Il Papa ha concluso citando l’esempio positivo della Svezia, dove 890mila dei 9 milioni sono immigrati o figli di immigrati ben integrati: «E quando c’è questo accogliere, accompagnare, integrare non c’è pericolo con l’immigrazione, si riceve una cultura e si offre un’altra cultura, questa è la mia risposta alla paura». L’università, ha concluso, «è dialogo nelle differenze».

Il Papa, accolto dal rettore Mario Panizza e dalla prima rettrice, Bianca Maria Tedeschini Lalli, è giunto dieci minuti in anticipo. Tra la folla degli studenti è spuntato Gianni Letta. Presente la ministro alla Pubblica Istruzione Valeria Fedeli, seduta accanto al fondatore della Comunità di Sant’Egidio Andrea Riccardi.
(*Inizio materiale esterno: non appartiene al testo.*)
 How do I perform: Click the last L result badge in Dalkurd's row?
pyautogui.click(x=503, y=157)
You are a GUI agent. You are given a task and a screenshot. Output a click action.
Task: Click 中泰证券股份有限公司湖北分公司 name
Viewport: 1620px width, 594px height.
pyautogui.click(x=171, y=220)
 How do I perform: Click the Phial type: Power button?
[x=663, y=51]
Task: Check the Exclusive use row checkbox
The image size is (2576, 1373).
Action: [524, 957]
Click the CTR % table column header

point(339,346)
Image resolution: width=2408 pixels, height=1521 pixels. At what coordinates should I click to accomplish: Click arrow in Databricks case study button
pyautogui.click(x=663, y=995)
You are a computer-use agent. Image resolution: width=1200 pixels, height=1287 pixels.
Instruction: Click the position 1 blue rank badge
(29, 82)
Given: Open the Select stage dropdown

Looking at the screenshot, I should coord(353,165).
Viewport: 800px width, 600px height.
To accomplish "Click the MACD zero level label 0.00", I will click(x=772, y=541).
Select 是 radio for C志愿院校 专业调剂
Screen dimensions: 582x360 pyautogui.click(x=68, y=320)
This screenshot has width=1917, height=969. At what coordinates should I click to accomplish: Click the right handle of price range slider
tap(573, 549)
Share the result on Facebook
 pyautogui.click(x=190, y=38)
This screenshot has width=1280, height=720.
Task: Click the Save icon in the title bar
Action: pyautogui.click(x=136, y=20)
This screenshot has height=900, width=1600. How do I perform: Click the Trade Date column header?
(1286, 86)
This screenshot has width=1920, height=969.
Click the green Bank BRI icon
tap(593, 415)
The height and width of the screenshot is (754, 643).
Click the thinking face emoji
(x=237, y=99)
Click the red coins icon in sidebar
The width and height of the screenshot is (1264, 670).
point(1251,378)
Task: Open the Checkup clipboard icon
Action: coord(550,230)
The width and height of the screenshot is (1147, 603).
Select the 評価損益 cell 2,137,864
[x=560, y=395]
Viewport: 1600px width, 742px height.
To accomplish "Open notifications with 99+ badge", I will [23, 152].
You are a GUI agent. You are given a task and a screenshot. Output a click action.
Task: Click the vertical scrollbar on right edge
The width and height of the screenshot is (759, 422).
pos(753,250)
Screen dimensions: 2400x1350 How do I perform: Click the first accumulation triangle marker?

La prima persona che salutata è stata una piccola bambina in braccio alla madre: «Anche questa è universitaria?», ha scherzato Francesco. A un vigile adulto che chiedeva un selfie, il Papa, senza sottrarsi, ha commentato: «Ma queste sono cose che fanno gli adolescenti». Salutato al passaggio da cori, applausi, il Papa ha salutato molti studenti, con molti selfie, ha scherzato con una ragazza paraguaiana domandandole se parla il guaranì, antica lingua locale all’epoca dei missionari gesuiti, ha salutato, inchinando lievemente la testa, una giovane donna velata anch’ella rifugiata siriana a bordo del volo papale da Lesbo. Il Papa è ripartito per il Vaticano attorno alle 11,45. «Concretezza», ha ripetuto il Papa prima di infilarsi nella Ford Focus che lo ha riportato a casa tra gli applausi.